→ **Task description**
Set down exactly the lines from the one containing "This screenshot has height=1559, width=2380." through the end of the records below, both included, and nothing else.

═══ Provided records ═══

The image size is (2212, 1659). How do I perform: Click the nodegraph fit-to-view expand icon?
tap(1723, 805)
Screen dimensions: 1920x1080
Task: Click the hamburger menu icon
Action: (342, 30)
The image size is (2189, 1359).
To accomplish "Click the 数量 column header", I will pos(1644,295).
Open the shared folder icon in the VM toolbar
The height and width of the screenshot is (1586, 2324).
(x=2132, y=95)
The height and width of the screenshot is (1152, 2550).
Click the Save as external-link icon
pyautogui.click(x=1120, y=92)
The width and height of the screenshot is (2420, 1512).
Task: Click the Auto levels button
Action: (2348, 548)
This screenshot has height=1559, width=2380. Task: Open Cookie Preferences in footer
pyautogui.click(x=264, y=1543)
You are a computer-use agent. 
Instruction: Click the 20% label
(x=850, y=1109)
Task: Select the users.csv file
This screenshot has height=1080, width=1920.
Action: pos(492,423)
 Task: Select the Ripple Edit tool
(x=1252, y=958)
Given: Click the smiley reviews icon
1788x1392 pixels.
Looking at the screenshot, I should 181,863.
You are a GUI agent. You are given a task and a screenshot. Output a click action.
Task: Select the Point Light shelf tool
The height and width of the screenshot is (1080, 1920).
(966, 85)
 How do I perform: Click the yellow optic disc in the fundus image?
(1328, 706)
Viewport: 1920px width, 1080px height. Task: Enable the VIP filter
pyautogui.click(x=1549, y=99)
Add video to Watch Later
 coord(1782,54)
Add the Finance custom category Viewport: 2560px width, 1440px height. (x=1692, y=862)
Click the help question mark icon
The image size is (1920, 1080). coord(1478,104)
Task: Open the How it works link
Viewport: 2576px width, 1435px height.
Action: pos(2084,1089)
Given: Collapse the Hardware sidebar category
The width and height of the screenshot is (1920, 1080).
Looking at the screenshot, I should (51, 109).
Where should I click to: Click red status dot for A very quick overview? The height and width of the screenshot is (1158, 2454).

═══

→ **Task output**
This screenshot has height=1559, width=2380. Task: Open Cookie Preferences in footer
pyautogui.click(x=264, y=1543)
You are a computer-use agent. 
Instruction: Click the 20% label
(x=850, y=1109)
Task: Select the users.csv file
This screenshot has height=1080, width=1920.
Action: pos(492,423)
 Task: Select the Ripple Edit tool
(x=1252, y=958)
Given: Click the smiley reviews icon
1788x1392 pixels.
Looking at the screenshot, I should 181,863.
You are a GUI agent. You are given a task and a screenshot. Output a click action.
Task: Select the Point Light shelf tool
The height and width of the screenshot is (1080, 1920).
(966, 85)
 How do I perform: Click the yellow optic disc in the fundus image?
(1328, 706)
Viewport: 1920px width, 1080px height. Task: Enable the VIP filter
pyautogui.click(x=1549, y=99)
Add video to Watch Later
 coord(1782,54)
Add the Finance custom category Viewport: 2560px width, 1440px height. (x=1692, y=862)
Click the help question mark icon
The image size is (1920, 1080). coord(1478,104)
Task: Open the How it works link
Viewport: 2576px width, 1435px height.
Action: pos(2084,1089)
Given: Collapse the Hardware sidebar category
The width and height of the screenshot is (1920, 1080).
Looking at the screenshot, I should (51, 109).
Where should I click to: Click red status dot for A very quick overview? The height and width of the screenshot is (1158, 2454).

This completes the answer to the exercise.